Change in market functions will bring on a change in how US business interacts with the CCP. No business is going to go out of their way to poke the Panda, but also the days of carrying water in the US for the CCP are ending. To match this new China economic reality there is a need for a shift away from the current shoe shinning by the China lobby of US business. It’s time for the fulfillment of a market structure in China where US companies can thrive by boosting their existing business channels, as well as plowing into what were off limits market segments in the past. No Amazon in Beijing, no Temu in Boston.
To access those closed off marketplaces it’s not a matter of sucking up to the Chinese by carrying their water in DC, rather, it’s about pressuring the CCP for that expanded access in the China market. It’s about starting fights.
There is no one in the China lobby who fights for US companies right now.

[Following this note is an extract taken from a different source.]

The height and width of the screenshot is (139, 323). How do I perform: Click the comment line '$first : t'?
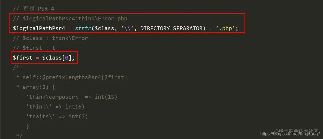click(x=34, y=48)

The leaders of US business lobby groups focused on China such as Steve Orlins of NCUSCR, Suzanne Clark of the US Chamber of Commerce, or Craig Allen of the US-China Business Council, are quislings who still think abandoning US economic values and shinning the shoes of CCP leaders is the way forward. Steve Orlins recently regaled an audience how as a young man he learned valuable lessons from Chairman Mao. (What the hell could any decent person learn from Mao?)
The one’s to lead this change away from shilling for access are hard to find, but I would think it’s the US Chamber of Commerce that can lead the charge. There is some sanity on their Board, and China is part of what they do, not all of what they do as are most other China related business lobby’s.
The Board needs to clear out the old China hands in the Chamber and hire some DC sharks who don’t have a favorite Chinese opera. I find insentitivity to those who are shafting US business and the American people a welcome trait.
China is a valuable market, but it’s not the market it once was in terms of growth. US business needs to fight for new opportunities. The current shills who claim to represent US business in China are ineffective. In business, that’s the only criteria that counts.